全くこの本の背景を知らず 古本屋で目に止まったから ただそれだけでこの本を読みだした私は 読み進めるにつれて -これがノンフィクションであったら もしそうだったらどうしたらいいのだろう ノンフィクションでなければいいのに-  という不思議な焦燥感に駆られた。


読み終わってから 解説を読んでそれがノンフィクションであると知り 暫く言葉を発することが出来なかった。 それくらい 重く 苦しい作品であった。

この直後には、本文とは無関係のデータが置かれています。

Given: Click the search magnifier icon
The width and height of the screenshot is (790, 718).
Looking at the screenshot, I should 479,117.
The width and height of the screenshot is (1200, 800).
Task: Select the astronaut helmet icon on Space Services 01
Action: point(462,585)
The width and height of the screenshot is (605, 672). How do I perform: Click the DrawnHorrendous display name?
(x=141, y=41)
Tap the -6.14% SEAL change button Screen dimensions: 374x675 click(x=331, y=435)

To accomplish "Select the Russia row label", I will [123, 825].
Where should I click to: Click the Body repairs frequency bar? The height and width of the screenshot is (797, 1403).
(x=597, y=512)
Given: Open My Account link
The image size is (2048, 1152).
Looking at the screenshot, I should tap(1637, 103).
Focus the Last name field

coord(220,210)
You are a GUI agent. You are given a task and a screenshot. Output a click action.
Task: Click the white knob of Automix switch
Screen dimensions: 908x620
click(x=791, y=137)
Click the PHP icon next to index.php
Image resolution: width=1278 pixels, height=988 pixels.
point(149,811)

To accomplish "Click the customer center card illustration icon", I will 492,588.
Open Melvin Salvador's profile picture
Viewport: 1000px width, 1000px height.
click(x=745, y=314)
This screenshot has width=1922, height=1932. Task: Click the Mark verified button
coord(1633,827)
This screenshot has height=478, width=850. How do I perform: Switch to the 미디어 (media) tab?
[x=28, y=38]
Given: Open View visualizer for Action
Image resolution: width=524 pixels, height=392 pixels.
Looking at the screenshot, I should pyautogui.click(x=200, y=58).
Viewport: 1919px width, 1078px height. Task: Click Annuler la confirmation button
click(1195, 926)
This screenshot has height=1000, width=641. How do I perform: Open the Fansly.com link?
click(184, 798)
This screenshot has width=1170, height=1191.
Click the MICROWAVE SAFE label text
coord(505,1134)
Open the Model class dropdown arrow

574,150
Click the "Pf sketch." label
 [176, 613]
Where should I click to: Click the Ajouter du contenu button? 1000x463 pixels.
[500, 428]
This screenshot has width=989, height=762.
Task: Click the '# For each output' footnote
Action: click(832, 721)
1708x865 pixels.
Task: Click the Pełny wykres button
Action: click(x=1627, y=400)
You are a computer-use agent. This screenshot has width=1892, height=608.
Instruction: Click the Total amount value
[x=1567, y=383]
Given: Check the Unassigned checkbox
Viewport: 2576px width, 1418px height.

当時14歳の少年Aが7歳の女の子を殺し 彼女の一部を教会に置く という事件を軸に 普通では交わることのなかったであろう三人と少年A それぞれの視点で話は進んでいく。小説家を目指すも上手くいかず少年Aが出所後暮らすという街で妹の子供の世話を押し付けられ生きる意味を見失う女 少年Aであるハルノブ様にネットで出会い恋に落ち追っかけをする女子高生莢 事件の被害者である光の母親 性的興奮を動物の中身を開くことで感じる少年A   国家から手厚く守られる少年Aをそれぞれが追い詰めていく。それは憎しみがゆえであったり 愛がゆえであったりする。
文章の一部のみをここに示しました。